Payroll Software Demo Tip #3: Scripted Demos with ‘Killer’ Scenarios
SNP Consulting’s research brief, Future-proof and Time-efficient Ways to Choose a New Payroll/HR System, recommends scripted demos, “although they require more lead time and more preparation they are more time-efficient and will yield infinitely more insight into the suitability of potential products than a vendor-driven presentation.” The three main benefits of using a demo script are:
It facilitates a comparable demonstration from each vendor
It is easier to see how each vendor would or would not meet key business requirements
People to attend for just the part of the demo that is relevant to them
As for the script content, the In Full Bloom blog (By industry maven Naomi Bloom) offers some detailed advice, suggesting that rather than everyday routine situations, the script focus on scenarios that, “poke at the places where [the] software is most often weak, poorly thought out, inadequately tested, improperly modeled, suffering from poor architecture, etc. etc. ” and recommends the following payroll-linked scenario options:
Field sales or service employees whose migratory work locations ensure that their pay is taxable by more than one jurisdiction during a payroll period?

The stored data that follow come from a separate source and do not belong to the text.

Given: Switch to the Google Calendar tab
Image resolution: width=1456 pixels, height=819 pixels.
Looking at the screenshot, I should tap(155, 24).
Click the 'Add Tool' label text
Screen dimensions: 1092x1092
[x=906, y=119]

Employees who are paid at different rates during the payroll period depending on what specific work they were doing at a particular time?

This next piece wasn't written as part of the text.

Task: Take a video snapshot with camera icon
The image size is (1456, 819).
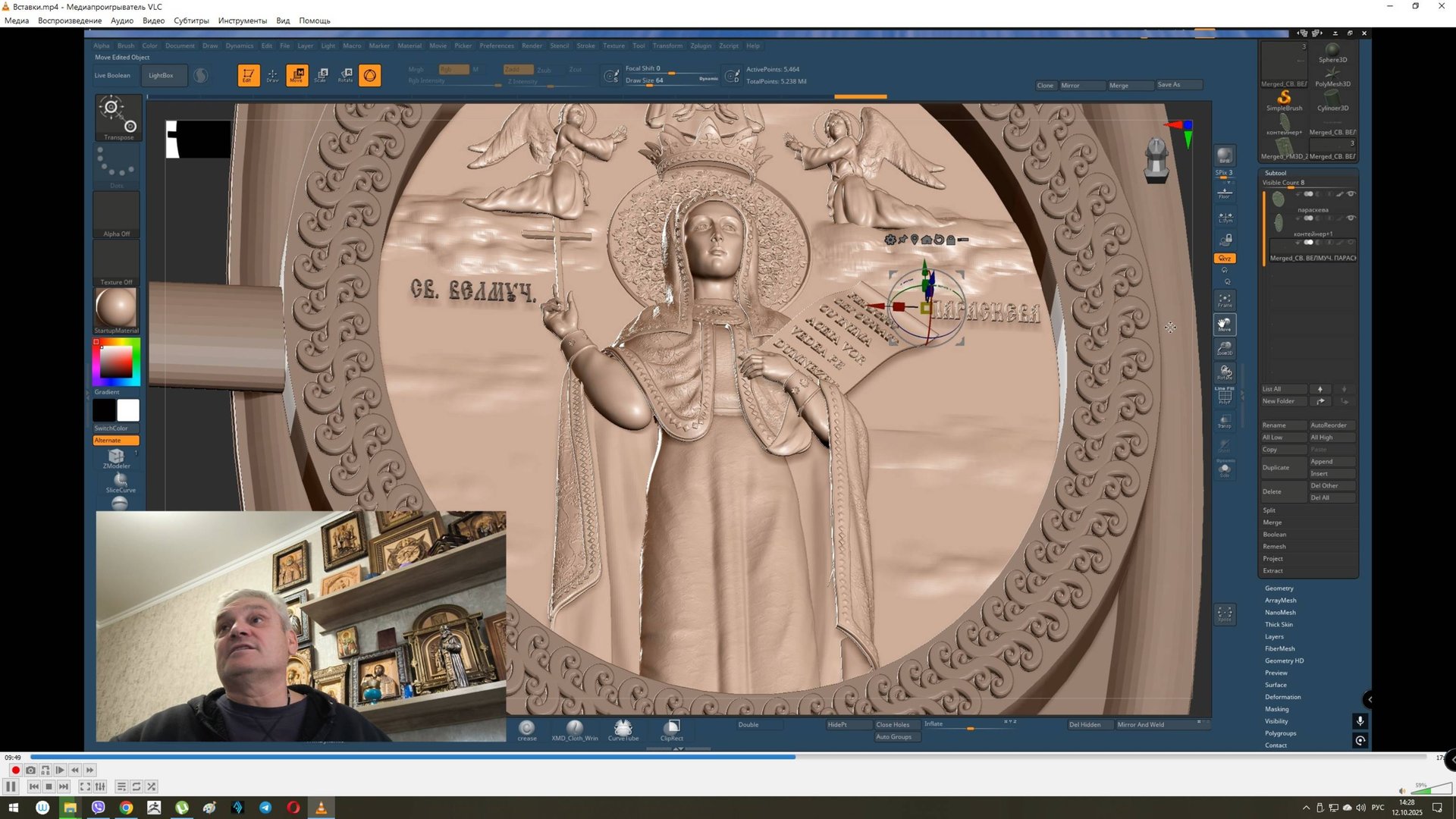Action: coord(30,770)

When actually employed (WAE) employees who are paid on an hourly basis when they are called in to work, and are then paid at the rate that’s relevant for the work they are doing, but who also receive a pay period stipend and some benefits in exchange for holding themselves available?
Employees who are handicapped in such a way that a government agency subsidizes a portion of their wages and/or benefits?
All manner of changes to these arrangements during a payroll period as well as retrospectively, retroactively, and prospectively (as in forecasting)?
Payroll Software Demo Tip #4: Consultant Fit
Demonstrations are often conducted by the vendor's sales representative. However, the scope of the software and the scale of the implementation may imply a period of close working with a consultant. The vendor may provide implementation consultancy as a part of a services agreement, or the organizations may hire its own independent consultant; either way, this potential working relationship can goes so far as to actually form part of the decision-making framework – a fact that should naturally compel customers to want to get to know the consultant beforehand. After all, as Andrew Holmes advises in his book, The Chameleon Consultant: Culturally Intelligent Consultancy, “I would, however, regard culture as an unwritten criterion, and one that is usually hidden from view. Yet, so often it is the fit between client and consultant that secures the sale. Culture is often the overriding factor.”
Payroll Software Demo Bottom Line
The key to a successful software demo process is maintaining the balance between client control (i.e. ensure the vendor addresses the customer's priorities) and vendor freedom (i.e. allowing them to show their product in its best light). Control of the demo means control of the purchasing decision; and the right decision means the right system for your organization's needs and budget.
In many ways, the software demonstration is the crux point of the payroll solution selection process. It is the opportunity to be able to see hard evidence of whether the solution can meet an organization’s needs (or not, as the case may be)."